Hablar de tiempo en Guinea-Bissau, como en África, tiene su enjundia, que diría mi padre. Y no me refiero al tiempo meteorológico, sino al horario, al que marca el transcurso de la vida. He oído a algunas personas decir que los africanos son vagos, despreocupados e informales, y, en cierto modo, podría creerse que es así. Llevo pocos días en Bissau, así que mi opinión es poco formada.
La verdad es que, hasta ahora, la sensación que recibo es diferente: creo que nuestro tiempo y el suyo son, sencillamente, diferentes. No puede acusarse de vaguería a un pueblo que está en movimiento constante de sol a sol, que a cualquier hora del día va o viene, hace o deshace. ¿Cómo decir que no les gusta trabajar cuando hasta en domingo están abiertos los pequeños comercios, los mercados, cuando hasta la construcción de edificios y la siembra de arroz continúa?
La diferencia radica en los plazos. Los europeos, los orientales, trabajamos con pautas marcadas: horarios de oficina, colegios, tiendas, salidas, llegadas… plazos para matrículas, pagos, registros, resultados… Aquí hay muy poco de eso. Los horarios rígidos son para los que trabajan en organismos internacionales o en empresas “modernizadas”. Para el resto, el horario es lento y extenso. Trabajo lento, continuado, con descansos intermitentes. No imagino que no pararan con esta temperatura, porque, como ellos dicen, el calor es fuerte también para los africanos. Es falso que no lo padezcan.
En la diferencia está el problema. Para ser eficientes hay que saber realizar las tareas dentro de unos límites temporales. Al menos para ser eficientes en el sentido que los países desarrollados tienen de eficiencia. Para evolucionar en nuestra dirección.
En esa adaptación a nuestro tiempo es donde verdaderamente se abre un abismo insondable entre las dos civilizaciones: la africana y la europea. Acercar tiempos es la tarea pendiente más complicada para que comience el desarrollo de estas zonas. Lo difícil: que los africanos entiendan por qué para nosotros es tan importante la prisa. Si, al final, todo llega: las frutas maduran, los animales crecen, las casas se terminan… Puede ser que ellos necesiten acortar su tiempo un poco, y nosotros debamos aprender a esperar algo más.

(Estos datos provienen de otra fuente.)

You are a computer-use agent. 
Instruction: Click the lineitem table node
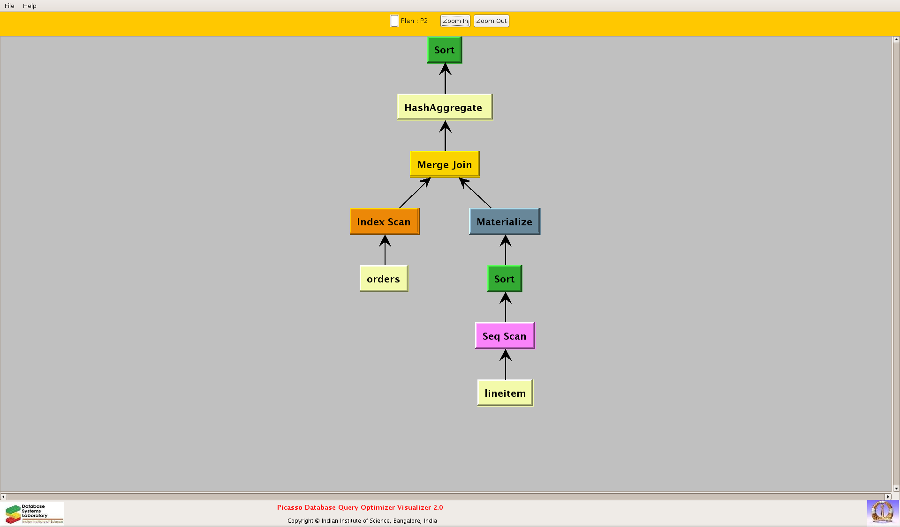pyautogui.click(x=505, y=393)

Algunas cosas no pueden demorarse, pero otras es absurdo adelantarlas. Creo yo.
A pesar de esta aparente comprensión de la diferencia de conceptos, no puedo negar que es difícil, y con el tiempo supongo que se me hará aún más, esperar que algunas cosas sucedan: que lleguen unos muebles que salieron de España a principios de agosto, que “te llamo para darte el teléfono de una empresa de limpieza” suponga dos días de espera, o que encomendar tareas de casa se demore, si es jueves, hasta el lunes siguiente.
Lo cierto es que su cadencia hace que dilatemos nuestro tiempo, y llega un momento en que cuesta trabajo distinguir el lunes del miércoles o el domingo, con lo que, si queremos mantener nuestra eficacia al volver al mundo del que procedemos, debemos atar nuestra vida con pautas temporales: matricularse en algo, fijar el día de la compra, realizar determinados actos en determinados días. Eso ayuda a fijar el tiempo y a mantener el ritmo. Eso sí, más pausado.